I like the idea of a holiday that is about reflecting on the things that are truly valuable in our lives. Plus pie. Can’t go wrong with that.
It’s possibly my favorite holiday. We haven’t traveled for it in a few years, since Petra was a baby, and doing “Friendsgiving” turns out to be a total delight. This year, for the first time in a long time, we are actually traveling a bit–we’ll be driving to a friend’s house in town.
I used to feel a liiiiiiittle bit conflicted about Thanksgiving’s history. Like Columbus Day, it has some pretty awful colonialist overtones. The history of genocide is hard to escape, even if you mask it with little kids in Pilgrim and Indian costumes. But then, last year, I read the kids a picture book called Squanto’s Journey. I can’t recommend this book enough. It tells the story of Squanto, from his early life through the First Thanksgiving. He had an amazing life, and none of it was anything I had ever heard in history class. He was treated well by some English people, and then was kidnapped by some others. He ended up living in a monastery in Spain for several years. The monks helped him get to England, where he convinced an English trading vessel to take him back to North America. And when he got back to the village where he had lived, he found it emptied–the people had died of a disease brought by the Europeans. And that was exactly where the Pilgrims wound up building Plymouth (they believed that God had cleared out these Native people for their convenience…ahem). Imagine, going out of your way to help the people who built a settlement right where your own home used to be!

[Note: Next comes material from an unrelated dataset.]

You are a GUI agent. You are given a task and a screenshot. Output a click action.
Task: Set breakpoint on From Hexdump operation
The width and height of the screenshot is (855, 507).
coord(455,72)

Of course, the Pilgrims weren’t directly responsible for ousting the Patuxet, but they easily could have been.
And here’s an amazing thing. I always thought that the friendship between the Pilgrims and Indians was something we make a big deal out of when we tell little kids about it, but that it really lasted a very short time and then everyone got back to killing each other. I learned from Squanto’s Journey that the peace that Squanto brokered between the Pilgrims and several groups of indigenous people lasted for fifty years. That means that every man, woman, and child at that Thanksgiving table was dead or very old by the time relations between the people in that area broke down. It’s a beautiful reminder that sharing a meal connects people, and that the first Thanksgiving really was, as we were taught in elementary school, an enduring peace.
I don’t think Squanto’s Journey should be the only book you read your kids about the first Thanksgiving. It definitely assumes familiarity with the more commonly known version of the story. Silas recently listened to Magic Treehouse: Thanksgiving on Thursday, which has Jack and Annie going back to the first Thanksgiving, so he understood the context.
On a very slightly related note, we also recently read Tomie dePaola’s The Popcorn Book. Among other interesting facts, it says that Indians brought popcorn to the first Thanksgiving. I don’t know why, but we all found this very funny (along with many of the other facts in the book. Who knew there was so much to learn about popcorn?).
The other Thanksgiving read I want to recommend is Balloons Over Broadway, about the inventor of those big balloons in the Macy’s parade. The guy who made them used to design marionettes…and he conceived them as upside down marionettes. Think about that one for a minute. The story of how he invented the balloons, with the problem solving, engineering, and artistry he had to call upon, is inspiring, and beautifully rendered in this picture book. We’re looking forward to watching the parade with new eyes this year (assuming we can figure out how to stream it. Cord cutters, do you have any leads?).
I hope your Thanksgiving is delightful. And if your relatives are too crazy, you have my permission to slip off to a quiet corner and hide your nose in a book until the smoke alarm rings to call you to dinner.